6-Hydroxydopamine (6-OHDA) is known to contribute to neuronal death in Parkinson's disease. In this study, we found that the preincubation of SH-SY5Y cells for 24 h with 20 mu M notoginsenoside R2 (NGR2), which is a newly isolated notoginsenoside from Panax notoginseng, showed neuroprotective effects against 6-OHDA-induced oxidative stress and apoptosis. NGR2 incubation successively resulted in the activation of P90RSK, inactivation of BAD, and inhibition of 6-OHDA-induced mitochondrial membrane depolarization, thus preventing the mitochondrial apoptosis pathway. NGR2 incubation also led to the activation of Nrf2 and subsequent activity enhancement of phase II detoxifying enzymes, thus suppressing 6-OHDA-induced oxidative stress, and these effects could be removed by Nrf2 siRNA. We also found that the upstream activators of P90RSK and Nrf2 were the MEK1/2-ERK1/2 pathways but not the JNK, P38, or PI3K/Akt pathways.
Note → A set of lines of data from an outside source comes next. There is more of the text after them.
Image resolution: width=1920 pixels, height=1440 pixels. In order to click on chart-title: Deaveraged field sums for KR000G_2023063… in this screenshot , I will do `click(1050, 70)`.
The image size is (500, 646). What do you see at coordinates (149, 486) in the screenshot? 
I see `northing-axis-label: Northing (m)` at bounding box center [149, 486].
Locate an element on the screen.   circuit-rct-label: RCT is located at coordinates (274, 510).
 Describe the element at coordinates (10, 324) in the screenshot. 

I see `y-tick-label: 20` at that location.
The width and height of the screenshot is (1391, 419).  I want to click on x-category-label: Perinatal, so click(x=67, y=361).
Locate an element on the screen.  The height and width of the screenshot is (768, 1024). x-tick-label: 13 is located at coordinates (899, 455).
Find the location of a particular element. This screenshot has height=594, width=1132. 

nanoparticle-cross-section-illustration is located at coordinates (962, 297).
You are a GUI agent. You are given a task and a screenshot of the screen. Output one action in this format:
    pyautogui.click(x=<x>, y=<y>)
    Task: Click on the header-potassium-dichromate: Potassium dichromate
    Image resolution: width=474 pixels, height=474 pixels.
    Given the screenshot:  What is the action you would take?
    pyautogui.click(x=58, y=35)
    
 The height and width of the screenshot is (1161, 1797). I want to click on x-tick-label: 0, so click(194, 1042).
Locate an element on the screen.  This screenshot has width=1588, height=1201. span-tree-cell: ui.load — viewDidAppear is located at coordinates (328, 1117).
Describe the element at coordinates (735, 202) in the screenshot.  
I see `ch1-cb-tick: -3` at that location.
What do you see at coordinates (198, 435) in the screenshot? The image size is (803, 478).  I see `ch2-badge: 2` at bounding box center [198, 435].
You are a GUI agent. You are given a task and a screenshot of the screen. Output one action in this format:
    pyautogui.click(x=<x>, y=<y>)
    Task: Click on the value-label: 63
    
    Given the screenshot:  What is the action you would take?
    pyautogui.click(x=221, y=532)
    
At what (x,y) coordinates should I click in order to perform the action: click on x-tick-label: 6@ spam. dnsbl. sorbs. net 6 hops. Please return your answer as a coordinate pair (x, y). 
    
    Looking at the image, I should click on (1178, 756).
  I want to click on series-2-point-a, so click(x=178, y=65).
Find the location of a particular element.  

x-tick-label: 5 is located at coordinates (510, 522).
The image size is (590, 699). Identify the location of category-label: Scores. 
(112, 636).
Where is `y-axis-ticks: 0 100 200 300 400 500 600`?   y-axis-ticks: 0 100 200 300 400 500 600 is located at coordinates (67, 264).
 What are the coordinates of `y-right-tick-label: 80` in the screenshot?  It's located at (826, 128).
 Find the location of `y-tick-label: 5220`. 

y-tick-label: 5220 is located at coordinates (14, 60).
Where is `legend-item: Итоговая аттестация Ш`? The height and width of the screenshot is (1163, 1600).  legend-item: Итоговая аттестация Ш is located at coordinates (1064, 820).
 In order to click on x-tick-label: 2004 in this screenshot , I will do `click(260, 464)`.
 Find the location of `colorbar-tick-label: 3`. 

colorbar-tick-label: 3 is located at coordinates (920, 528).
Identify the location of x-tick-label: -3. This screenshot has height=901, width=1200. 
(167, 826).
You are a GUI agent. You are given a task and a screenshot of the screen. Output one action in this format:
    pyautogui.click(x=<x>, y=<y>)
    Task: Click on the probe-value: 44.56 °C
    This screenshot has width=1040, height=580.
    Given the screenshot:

Interestingly, NGR2 incubation could also activate MEK1/2 and ERK1/2. Most importantly, NGR2-mediated P90RSK and Nrf2 activation, respective downstream target activation, and neuroprotection were reversed by the genetic silencing of MEK1/2 and ERK1/2 by using siRNA and PD98059 application. These results suggested that the neuroprotection elicited by NGR2 against 6-OHDA-induced neurotoxicity was associated with NGR2-mediated P90RSK and Nrf2 activation through MEK1/2-ERK1/2 pathways.